Personal information
- Full name: Daniel Mpoyi Tshilanda Kabongo
- Date of birth: 27 April 2006 (age 20)
- Place of birth: Belgium
- Position: Centre-back

Team information
- Current team: Union Saint-Gilloise U23
- Number: 43

Youth career
- Union Saint-Gilloise

Senior career*
- Years: Team / Apps / (Gls)
- 2023–2025: Union Saint-Gilloise U23 / 40 / (0)
- 2024–2025: Union Saint-Gilloise / 0 / (0)
- 2025–2026: Sporting Hasselt / 1 / (0)
- 2026–: Union Saint-Gilloise U23 / 2 / (0)

International career^{‡}
- 2024: Belgium U18 / 2 / (0)
- 2025–: DR Congo U20 / 3 / (0)
- 2026–: DR Congo U23 / 4 / (0)

= Daniel Tshilanda =

DR Congolese footballer (born 2006)

Daniel Mpoyi Tshilanda Kabongo (born 27 April 2006) is a professional footballer who plays as a centre-back for Belgian Division 1 club Union Saint-Gilloise U23. Born in Belgium, he is a youth international for the DR Congo.

==Club career==
On 15 August 2023, he signed his first professional contract with Union Saint-Gilloise until 2024 and was promoted to their reserve team.
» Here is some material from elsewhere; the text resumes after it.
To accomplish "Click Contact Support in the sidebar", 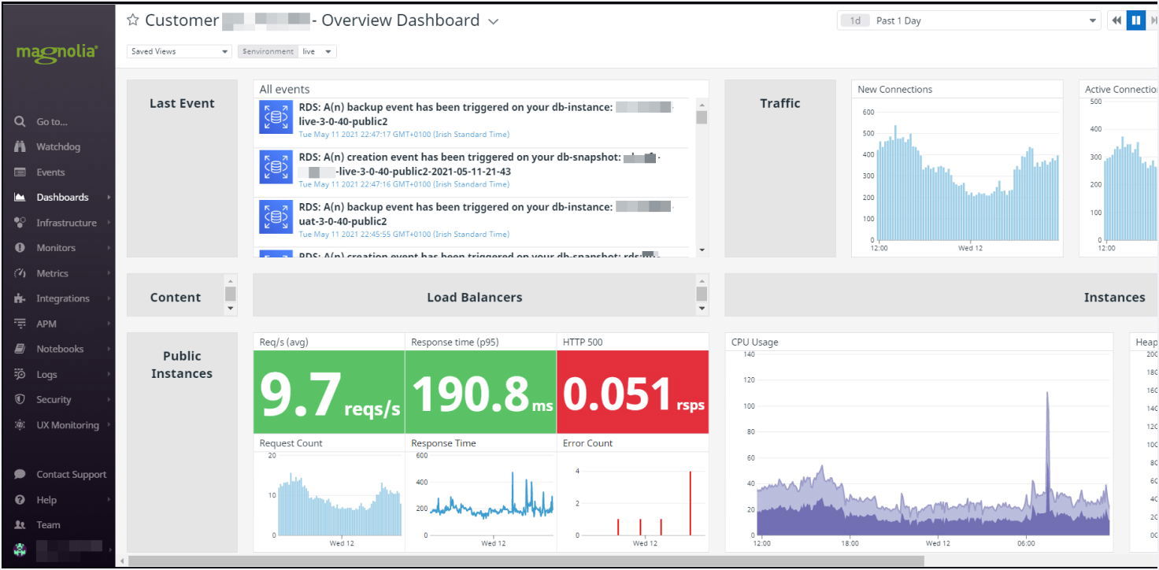I will [x=71, y=475].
In January 2024, he was called up to a training camp with the senior team over the winter break. He debuted with the senior team as a late substitute in a 1–0 UEFA Conference League win over Fenerbahçe on 14 March 2024. He was a substitute for Union Saint-Gilloise for the 2024 Belgian Super Cup on 20 July 2024, as his club won the trophy in a 2–1 win over Club Brugge.

==International career==
Tshilanda was born in Belgium, and is of Congolese and Macedonian descent. He is a youth international for Belgium, having played for the Belgium U18s in 2024. In April 2025, he opted to play for the DR Congo U20s at the 2025 U-20 Africa Cup of Nations.